I'm going to highlight two other distilleries which participated in TasteCamp Vermont.

I've previously written about WhistlePig Rye several times, including most recently in Distillers Round Table--Dave Pickerell of WhistlePig. At TasteCamp, they presented several of their Rye Whiskies for sampling. I enjoy all of the WhistlePig products, and often use their 10 Year Old at home when making Manhattans.  My favorite though is their newest release, the superb, albeit pricey, 15 Year Old Straight Rye Whiskey ($199). This is one of the best Ryes I've ever tasted and it is worth every penny.

I previously wrote about their 15 Year Old: "The base of this rye is the 10 Year Old except it sits in the barrel for another 4.5 years and then is finished for anther 6 months in barrels of Vermont White Oak with a #4 char. At 92 proof, only 6000 bottles were released in the U.S. though more will be made available in September. This is a massively impressive rye, with such a phenomenal, complex melange of aromas and flavors. There is plenty of spice, caramel, butterscotch, vanilla, citrus, and even a touch of smoke. Every sip seems to bring something new to your palate and you won't want to quite sipping until the bottle is empty. It is a liquid aphrodisiac, decadently delicious with a sensual mouthfeel. I can't recommend it highly enough."

I look forward to see what WhistlePig releases next.

Smugglers' Notch Distillery is a father/son partnership of Jeremy Elliott, a research chemist by trade, and Ron Elliott, who has a business background. They founded their distillery in 2006 in Jeffersonville, Vermont, at the foot of Smugglers Notch, which many people may know as a ski resort. However, this area has a mountain pass that once was used for smuggling contraband in and out of Canada. This smuggling apparently began in the early 19th century, and would continue during Prohibition. The distillery opened to the public in 2010 and then produce a variety of spirits, including vodka, rum, whiskey and gin.

This small distillery somehow ended up the target of trademark litigation, being sued by Gruppo Campari which produced Old Smuggler, a blended Scotch whiskey. Fortunately,  they were eventually able to negotiate a settlement, which allowed Smugglers' Notch Distillery to keep their name, but all of their new whiskey releases need to possess a more original name. For their first new release since settling that lawsuit, they chose to call it Litigation Wheat Whiskey.

Released in October 2015, Litigation Wheat Whiskey is an unblended whiskey, at 92 proof, made from 95% wheat and 5% malted barley, and is aged in new Char #4 white oak barrels for 2-3 years. The aroma has sweet elements, bits of honey and caramel, with some floral notes. On the palate, it is pleasant and smooth, with tastes of caramel and honey, balanced with a hint of bitterness, with a touch of wood and some grassy notes. An interesting and complex spirit.

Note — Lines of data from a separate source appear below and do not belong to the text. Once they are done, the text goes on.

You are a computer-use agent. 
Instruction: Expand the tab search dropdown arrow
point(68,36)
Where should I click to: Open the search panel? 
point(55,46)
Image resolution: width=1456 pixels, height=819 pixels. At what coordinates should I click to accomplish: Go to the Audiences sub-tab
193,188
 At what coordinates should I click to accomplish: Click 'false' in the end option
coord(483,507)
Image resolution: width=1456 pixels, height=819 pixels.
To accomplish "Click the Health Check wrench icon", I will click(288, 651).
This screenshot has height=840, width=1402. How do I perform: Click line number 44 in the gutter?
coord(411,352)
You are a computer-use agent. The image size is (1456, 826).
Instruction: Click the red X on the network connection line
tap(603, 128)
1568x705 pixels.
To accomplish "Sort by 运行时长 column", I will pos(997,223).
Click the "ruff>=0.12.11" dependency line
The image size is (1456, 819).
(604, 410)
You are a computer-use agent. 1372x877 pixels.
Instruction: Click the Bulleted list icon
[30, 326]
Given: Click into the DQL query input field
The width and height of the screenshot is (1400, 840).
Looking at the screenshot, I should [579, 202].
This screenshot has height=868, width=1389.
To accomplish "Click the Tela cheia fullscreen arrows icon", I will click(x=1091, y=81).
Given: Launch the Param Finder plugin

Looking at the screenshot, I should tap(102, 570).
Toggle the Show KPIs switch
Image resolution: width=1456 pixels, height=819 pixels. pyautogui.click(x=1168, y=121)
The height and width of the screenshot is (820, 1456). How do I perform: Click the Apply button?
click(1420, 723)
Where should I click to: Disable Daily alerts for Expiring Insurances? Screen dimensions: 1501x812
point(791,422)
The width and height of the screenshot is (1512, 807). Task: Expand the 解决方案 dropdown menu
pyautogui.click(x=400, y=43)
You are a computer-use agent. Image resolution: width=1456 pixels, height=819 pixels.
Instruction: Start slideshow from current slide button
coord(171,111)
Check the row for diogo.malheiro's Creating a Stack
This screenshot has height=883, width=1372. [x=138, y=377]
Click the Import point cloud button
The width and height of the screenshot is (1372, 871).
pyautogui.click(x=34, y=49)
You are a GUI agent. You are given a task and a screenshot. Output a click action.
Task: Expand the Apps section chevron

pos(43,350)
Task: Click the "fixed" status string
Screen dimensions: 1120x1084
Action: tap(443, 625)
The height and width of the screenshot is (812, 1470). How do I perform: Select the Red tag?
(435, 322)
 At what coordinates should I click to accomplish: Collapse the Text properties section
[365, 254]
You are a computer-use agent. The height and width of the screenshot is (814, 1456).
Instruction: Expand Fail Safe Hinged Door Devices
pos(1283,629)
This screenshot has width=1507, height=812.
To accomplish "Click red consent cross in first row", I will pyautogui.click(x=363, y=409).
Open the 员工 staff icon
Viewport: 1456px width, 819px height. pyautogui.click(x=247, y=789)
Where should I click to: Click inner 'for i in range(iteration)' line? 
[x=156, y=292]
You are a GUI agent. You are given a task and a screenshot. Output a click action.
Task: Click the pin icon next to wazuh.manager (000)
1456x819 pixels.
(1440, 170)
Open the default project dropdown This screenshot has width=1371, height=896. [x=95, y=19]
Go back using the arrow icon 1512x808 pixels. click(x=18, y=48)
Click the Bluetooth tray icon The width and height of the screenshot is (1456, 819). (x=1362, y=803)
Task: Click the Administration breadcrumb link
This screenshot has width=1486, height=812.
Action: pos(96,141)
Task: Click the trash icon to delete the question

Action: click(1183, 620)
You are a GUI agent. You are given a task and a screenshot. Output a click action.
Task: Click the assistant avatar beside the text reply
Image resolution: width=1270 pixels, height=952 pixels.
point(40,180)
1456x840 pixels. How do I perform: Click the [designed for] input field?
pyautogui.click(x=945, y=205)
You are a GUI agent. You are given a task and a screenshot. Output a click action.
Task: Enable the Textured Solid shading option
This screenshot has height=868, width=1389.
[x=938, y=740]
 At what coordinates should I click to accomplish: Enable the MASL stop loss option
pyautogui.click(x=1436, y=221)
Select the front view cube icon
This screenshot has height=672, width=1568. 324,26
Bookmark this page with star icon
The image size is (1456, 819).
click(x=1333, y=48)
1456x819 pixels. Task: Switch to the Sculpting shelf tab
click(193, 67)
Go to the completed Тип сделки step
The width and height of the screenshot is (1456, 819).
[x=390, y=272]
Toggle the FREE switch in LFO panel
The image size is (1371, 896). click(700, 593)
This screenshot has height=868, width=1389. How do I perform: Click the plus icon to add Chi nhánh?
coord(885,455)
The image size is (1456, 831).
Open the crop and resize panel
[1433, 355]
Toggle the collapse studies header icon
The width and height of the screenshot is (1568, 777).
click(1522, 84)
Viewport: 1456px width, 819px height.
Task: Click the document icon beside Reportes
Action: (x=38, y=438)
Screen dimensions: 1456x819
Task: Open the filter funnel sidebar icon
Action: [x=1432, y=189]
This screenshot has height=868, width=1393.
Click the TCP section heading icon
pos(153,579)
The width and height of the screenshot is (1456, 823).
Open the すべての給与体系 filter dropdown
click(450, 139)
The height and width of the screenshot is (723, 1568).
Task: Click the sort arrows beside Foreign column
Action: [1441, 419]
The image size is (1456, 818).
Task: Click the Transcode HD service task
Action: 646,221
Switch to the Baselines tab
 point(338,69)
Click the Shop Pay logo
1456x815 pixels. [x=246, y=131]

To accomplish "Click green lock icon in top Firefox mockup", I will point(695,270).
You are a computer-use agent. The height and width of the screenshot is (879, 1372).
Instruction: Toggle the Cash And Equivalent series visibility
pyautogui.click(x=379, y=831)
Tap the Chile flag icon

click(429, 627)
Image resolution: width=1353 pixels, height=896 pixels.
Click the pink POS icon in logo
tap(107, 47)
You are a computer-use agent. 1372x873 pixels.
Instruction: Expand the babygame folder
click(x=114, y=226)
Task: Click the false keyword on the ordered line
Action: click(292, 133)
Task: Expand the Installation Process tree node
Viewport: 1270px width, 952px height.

The Straight Bourbon is made from two different mash bills, using corn, rye and malted barley, and 5 different new charred American oak barrels. Bottled at 90 proof, this bourbon has a pleasing aroma of sweetness with a hint of spice, and on the palate, it is soft and elegant, with vanilla and honey notes, enhanced by a mild, spicy undertone and with a long and smooth, satisfying finish.

My favorite of their products was their Rum ($30), which is a single-barrel amber rum bottled at 105 proof. The rum is aged for about 3 years in charred white oak and then finished for another year in 4-year old ex-whiskey barrels. The barrels are stored in a heated warehouse, which replicates being in a warmer climate, which accelerates the aging process. I was impressed with the complex and delicious flavors in this rum, which had some similarities to a fine bourbon. And despite its high alcohol content, you wouldn't notice it in this smooth and well balanced rum. Such tasty flavors of caramel, vanilla, and baking spices with a lengthy finish. Highly recommended!